After counting the lines below that contain "Home", reply with that number alone.

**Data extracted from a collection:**
□ □ □

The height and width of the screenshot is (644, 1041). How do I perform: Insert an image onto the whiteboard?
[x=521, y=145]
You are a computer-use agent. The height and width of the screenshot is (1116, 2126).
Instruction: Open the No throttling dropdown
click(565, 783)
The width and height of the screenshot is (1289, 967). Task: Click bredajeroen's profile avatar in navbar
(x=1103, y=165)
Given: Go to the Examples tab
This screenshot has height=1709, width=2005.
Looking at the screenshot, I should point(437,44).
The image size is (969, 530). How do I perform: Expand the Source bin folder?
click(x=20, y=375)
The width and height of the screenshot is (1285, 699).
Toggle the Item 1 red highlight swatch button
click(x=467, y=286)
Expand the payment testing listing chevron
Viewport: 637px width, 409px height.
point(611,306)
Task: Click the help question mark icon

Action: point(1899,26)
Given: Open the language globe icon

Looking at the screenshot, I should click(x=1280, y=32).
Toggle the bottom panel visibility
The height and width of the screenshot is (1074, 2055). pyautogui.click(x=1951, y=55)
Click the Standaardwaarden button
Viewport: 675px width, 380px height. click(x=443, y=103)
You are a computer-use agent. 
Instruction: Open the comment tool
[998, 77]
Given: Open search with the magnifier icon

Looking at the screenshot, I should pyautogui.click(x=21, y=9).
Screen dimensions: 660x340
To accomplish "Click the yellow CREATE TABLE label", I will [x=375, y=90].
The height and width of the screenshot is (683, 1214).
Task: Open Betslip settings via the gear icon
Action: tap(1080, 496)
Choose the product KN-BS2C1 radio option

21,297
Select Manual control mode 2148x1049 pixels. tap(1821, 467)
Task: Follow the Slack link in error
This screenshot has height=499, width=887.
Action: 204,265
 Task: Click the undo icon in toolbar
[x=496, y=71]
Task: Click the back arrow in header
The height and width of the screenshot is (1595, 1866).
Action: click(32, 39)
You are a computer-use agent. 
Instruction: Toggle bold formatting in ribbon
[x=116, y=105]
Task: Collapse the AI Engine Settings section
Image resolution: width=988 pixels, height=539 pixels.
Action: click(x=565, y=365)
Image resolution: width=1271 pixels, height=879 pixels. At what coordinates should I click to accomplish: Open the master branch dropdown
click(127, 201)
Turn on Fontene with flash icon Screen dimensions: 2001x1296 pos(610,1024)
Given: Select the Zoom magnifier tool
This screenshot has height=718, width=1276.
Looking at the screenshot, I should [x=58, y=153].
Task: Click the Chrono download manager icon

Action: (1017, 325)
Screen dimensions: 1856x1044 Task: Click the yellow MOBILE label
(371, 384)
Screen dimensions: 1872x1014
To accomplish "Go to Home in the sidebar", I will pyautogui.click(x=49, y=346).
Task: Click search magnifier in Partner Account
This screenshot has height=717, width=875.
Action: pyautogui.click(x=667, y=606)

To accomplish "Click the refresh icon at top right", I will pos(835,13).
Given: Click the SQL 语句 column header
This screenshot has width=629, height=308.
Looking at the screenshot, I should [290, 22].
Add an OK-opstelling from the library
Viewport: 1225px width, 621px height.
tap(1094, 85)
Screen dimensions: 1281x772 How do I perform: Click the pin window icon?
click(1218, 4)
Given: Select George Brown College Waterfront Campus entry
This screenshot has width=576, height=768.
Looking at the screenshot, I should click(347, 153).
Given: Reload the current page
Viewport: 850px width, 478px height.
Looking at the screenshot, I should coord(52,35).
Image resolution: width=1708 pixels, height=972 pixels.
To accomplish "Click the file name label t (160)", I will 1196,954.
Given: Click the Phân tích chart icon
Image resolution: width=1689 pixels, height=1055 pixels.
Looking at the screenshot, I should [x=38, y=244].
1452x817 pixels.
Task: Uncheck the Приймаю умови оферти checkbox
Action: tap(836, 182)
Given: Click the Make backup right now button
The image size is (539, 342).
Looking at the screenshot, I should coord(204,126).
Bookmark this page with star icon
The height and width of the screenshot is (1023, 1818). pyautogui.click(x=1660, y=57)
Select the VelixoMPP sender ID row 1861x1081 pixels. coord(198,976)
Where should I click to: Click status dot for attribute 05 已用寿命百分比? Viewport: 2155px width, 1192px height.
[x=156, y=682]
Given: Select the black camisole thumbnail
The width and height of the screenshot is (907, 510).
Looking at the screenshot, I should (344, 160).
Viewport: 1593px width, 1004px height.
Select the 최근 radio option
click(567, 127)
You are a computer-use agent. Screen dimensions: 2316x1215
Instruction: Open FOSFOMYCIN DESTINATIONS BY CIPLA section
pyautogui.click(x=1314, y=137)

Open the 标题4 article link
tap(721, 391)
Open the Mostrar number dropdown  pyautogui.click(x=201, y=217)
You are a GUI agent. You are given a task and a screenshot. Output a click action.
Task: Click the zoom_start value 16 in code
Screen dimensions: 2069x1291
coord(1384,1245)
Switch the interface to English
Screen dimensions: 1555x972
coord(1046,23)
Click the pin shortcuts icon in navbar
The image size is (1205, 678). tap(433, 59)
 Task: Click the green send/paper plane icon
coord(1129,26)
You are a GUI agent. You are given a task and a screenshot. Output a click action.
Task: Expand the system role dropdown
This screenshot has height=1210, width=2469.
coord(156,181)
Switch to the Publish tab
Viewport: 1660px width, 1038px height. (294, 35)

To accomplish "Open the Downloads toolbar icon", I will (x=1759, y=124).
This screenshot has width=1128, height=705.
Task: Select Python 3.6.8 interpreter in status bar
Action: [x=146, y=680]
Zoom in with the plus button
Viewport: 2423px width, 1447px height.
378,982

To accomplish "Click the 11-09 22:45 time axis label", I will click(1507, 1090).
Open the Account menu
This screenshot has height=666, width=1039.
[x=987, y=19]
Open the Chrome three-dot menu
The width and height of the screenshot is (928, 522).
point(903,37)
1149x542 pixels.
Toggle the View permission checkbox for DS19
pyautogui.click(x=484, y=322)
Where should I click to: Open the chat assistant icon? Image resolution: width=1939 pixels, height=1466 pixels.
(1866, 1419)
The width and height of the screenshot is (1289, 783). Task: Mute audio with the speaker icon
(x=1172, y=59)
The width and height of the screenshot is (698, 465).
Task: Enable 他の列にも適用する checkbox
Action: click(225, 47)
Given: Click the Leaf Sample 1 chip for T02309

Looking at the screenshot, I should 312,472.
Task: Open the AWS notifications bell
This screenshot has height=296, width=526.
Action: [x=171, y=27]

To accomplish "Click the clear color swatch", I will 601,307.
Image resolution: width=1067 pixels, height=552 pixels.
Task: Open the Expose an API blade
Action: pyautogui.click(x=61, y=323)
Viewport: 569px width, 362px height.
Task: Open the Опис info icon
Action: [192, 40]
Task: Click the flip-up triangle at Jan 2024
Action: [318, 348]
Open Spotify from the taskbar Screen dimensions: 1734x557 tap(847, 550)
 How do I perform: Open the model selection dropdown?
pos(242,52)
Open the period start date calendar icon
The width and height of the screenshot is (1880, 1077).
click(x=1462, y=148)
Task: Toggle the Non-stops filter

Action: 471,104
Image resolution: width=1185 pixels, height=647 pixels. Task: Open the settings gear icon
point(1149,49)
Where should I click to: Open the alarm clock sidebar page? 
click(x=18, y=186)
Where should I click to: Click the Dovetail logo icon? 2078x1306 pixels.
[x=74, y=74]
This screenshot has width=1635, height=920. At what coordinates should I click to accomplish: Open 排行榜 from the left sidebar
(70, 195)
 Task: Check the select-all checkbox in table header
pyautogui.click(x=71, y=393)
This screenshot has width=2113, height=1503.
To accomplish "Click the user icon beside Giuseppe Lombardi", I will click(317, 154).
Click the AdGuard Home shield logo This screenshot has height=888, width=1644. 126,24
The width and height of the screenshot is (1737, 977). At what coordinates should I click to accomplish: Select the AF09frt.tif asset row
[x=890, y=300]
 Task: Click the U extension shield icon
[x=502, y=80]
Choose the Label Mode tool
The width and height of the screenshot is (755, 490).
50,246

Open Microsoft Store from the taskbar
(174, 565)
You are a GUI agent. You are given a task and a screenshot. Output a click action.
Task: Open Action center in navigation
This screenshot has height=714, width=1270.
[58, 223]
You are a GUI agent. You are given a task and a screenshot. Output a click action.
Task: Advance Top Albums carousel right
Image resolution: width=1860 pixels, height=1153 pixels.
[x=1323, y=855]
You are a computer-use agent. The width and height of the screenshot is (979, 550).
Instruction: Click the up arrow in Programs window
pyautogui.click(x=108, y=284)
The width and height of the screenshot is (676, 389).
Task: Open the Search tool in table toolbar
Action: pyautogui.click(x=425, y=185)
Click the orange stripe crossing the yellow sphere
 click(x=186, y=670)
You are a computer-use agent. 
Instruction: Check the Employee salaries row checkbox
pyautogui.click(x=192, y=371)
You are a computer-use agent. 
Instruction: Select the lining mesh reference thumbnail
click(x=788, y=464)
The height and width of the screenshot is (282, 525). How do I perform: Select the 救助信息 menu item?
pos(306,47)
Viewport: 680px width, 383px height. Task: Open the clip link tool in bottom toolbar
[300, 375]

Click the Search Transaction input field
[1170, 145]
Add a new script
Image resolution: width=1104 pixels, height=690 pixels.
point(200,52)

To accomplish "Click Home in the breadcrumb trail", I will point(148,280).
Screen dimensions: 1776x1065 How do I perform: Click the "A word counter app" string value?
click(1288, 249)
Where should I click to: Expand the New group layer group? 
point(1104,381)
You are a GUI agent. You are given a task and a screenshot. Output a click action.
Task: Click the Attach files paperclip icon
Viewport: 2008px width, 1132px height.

□ □ □

**SOLUTION FOR THIS PROBLEM:** 3